Python Language


Web scraping with Python All Versions

Python 2.x

2.0
2.1
2.2
2.3
2.4
2.5
2.6
2.7

Python 3.x

3.0
3.1
3.2
3.3
3.4
3.5
3.6

Web scraping is an automated, programmatic process through which data can be constantly 'scraped' off webpages. Also known as screen scraping or web harvesting, web scraping can provide instant data from any publicly accessible webpage. On some websites, web scraping may be illegal.

This draft deletes the entire topic.

Examples

  • 6

    First you have to set up a new Scrapy project. Enter a directory where you’d like to store your code and run:

    scrapy startproject projectName
    

    To scrape we need a spider. Spiders define how a certain site will be scraped.

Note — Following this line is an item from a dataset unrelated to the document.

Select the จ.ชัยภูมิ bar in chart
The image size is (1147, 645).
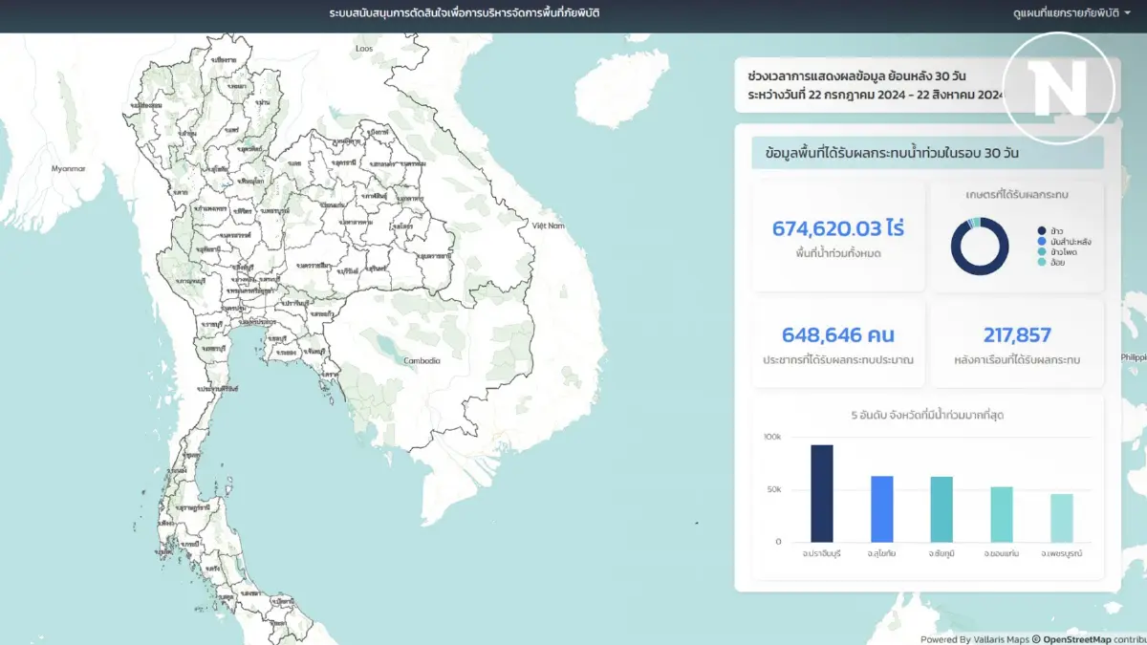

Here’s the code for a spider that follows the links to the top voted questions on StackOverflow and scrapes some data from each page (source):

    import scrapy
    
    class StackOverflowSpider(scrapy.Spider):
        name = 'stackoverflow'  # each spider has a unique name
        start_urls = ['http://stackoverflow.com/questions?sort=votes']  # the parsing starts from a specific set of urls
    
        def parse(self, response):  # for each request this generator yields, its response is sent to parse_question
            for href in response.css('.question-summary h3 a::attr(href)'):  # do some scraping stuff using css selectors to find question urls 
                full_url = response.urljoin(href.extract())
                yield scrapy.Request(full_url, callback=self.parse_question)
    
        def parse_question(self, response): 
            yield {
                'title': response.css('h1 a::text').extract_first(),
                'votes': response.css('.question .vote-count-post::text').extract_first(),
                'body': response.css('.question .post-text').extract_first(),
                'tags': response.css('.question .post-tag::text').extract(),
                'link': response.url,
            }
    

    Save your spider classes in the projectName\spiders directory. In this case - projectName\spiders\stackoverflow_spider.py.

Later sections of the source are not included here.